Глаза Сэмюэля сверкают яростью. — Я не спорю с теорией. Я просто решил увидеть, что в преступлениях на почве ненависти есть нечто большее, чем просто ваш драгоценный фактор ненависти. Многочисленные преступления, вызванные ненавистью, не классифицируются как преступления на почве ненависти. Это факт, Теодора. Убийства, например, часто мотивированы ненавистью, но это не преступления на почве ненависти, если только жертва не была выбрана из-за защищаемой характеристики, о которой я уже упоминал.
У меня такое чувство, будто он тащит меня через совершенно другое измерение, бросая вещи на ветер и смотря, что прилипнет.
— Это не уменьшает ненависть.
— Нет, но это делает ее менее надежной, не так ли?
В воздухе витает жара. И я нахожусь в пяти секундах от того, чтобы выбить зубы своему партнеру, когда Уэс взмахивает над нами руками.
— Ладно, этого вполне достаточно. Мы здесь не для того, чтобы спорить, а чтобы обмениваться мнениями. Именно поэтому я не спрашиваю вас о теории. Для этого у нас есть лекции. — Он кивает головой. — Но мы также здесь не для того, чтобы отбрасывать ее.
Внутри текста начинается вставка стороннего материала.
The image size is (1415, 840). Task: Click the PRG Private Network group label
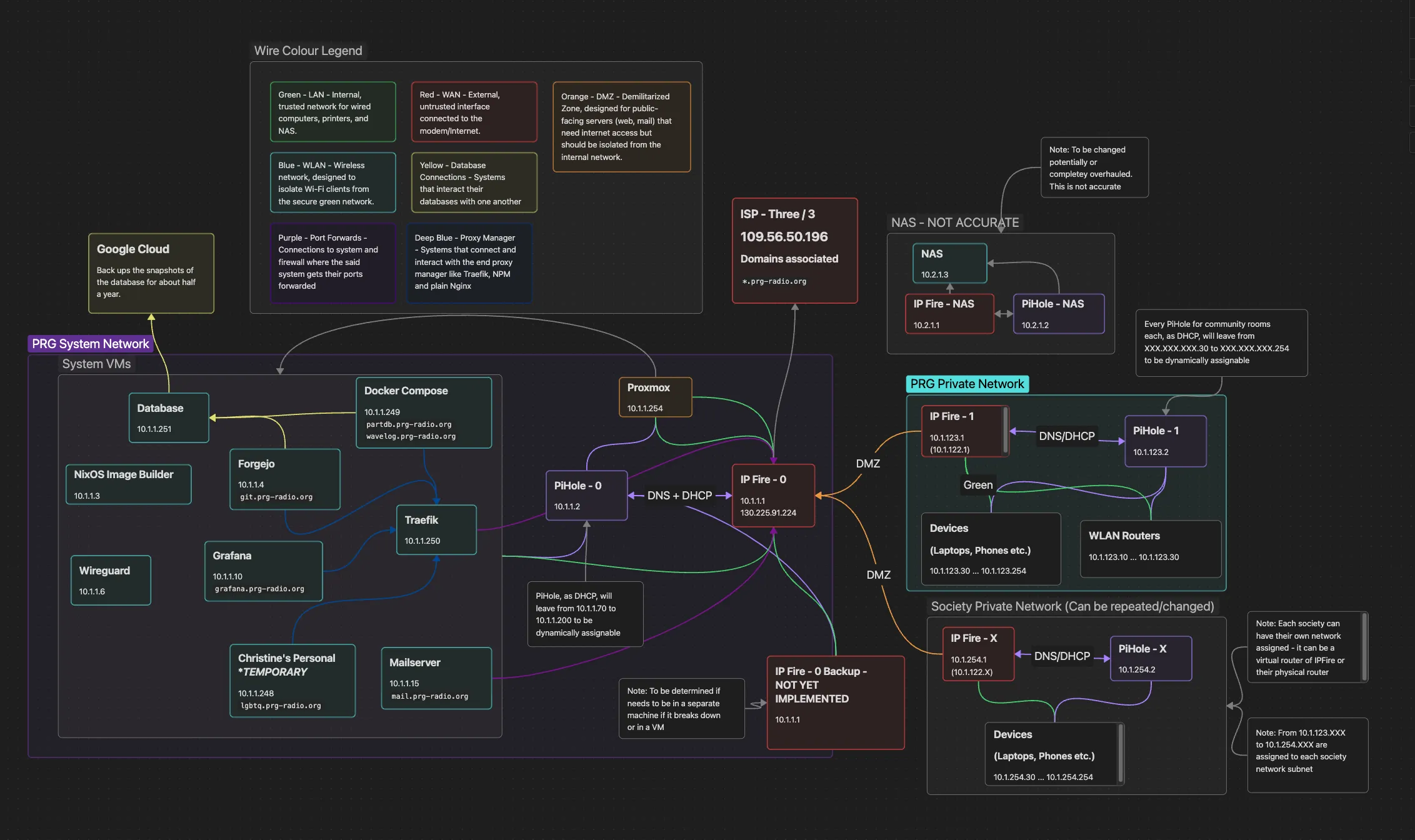coord(967,384)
Он смотрит на Сэмюэля, потом на меня.
— Право и уголовные дела не всегда черно-белые, поэтому американская система оставляет так много места для игры с терминами. Так же, как и мнение Сэмюэля. Система, существующая у нас в Англии, не такая гибкая. Поэтому у Теи тоже может быть хороший угол зрения. Все зависит от того, как вы решите представить преступление на почве ненависти в суде.
Наступает минута молчания. В моих ушах все еще звенит от идиотского мнения Сэмюэля. Я знаю, что Уэсу нравится слушать разные точки зрения, но мой партнер уже не раз показывал, что в повседневной жизни он согласен с характеристиками преступлений на почве ненависти. Именно поэтому он хочет думать, что в перспективе ненависть — это нечто большее. Он хочет притвориться, что ненависть к чему-то или кому-то не является пороком и что она не делает человека узколобым. Но это так.
— Давайте двигаться дальше, ладно? — Уэс показывает на меня. — Какая характеристика, по вашему мнению, должна быть включена в закон?
— Раса — это точно, — говорю я ему.
— Конечно, ты бы так сказала, — снова начинает Сэмюэль. — Выйди немного за рамки своего мышления, Теодора. У тебя смешанная раса, поэтому для тебя это важно, но в мире есть и другие люди. Для некоторых, возможно, что-то другое имеет большее значение.
— Уэс спросил меня, что, по моему мнению, должно быть включено в список, так что не лезь не в свое чертово дело. Новость: я не единственный человек, который борется с расизмом. Нас много, так что это не только мой образ мышления. Расизм — это проблема во всем мире. Возможно, одна из самых больших в наше время.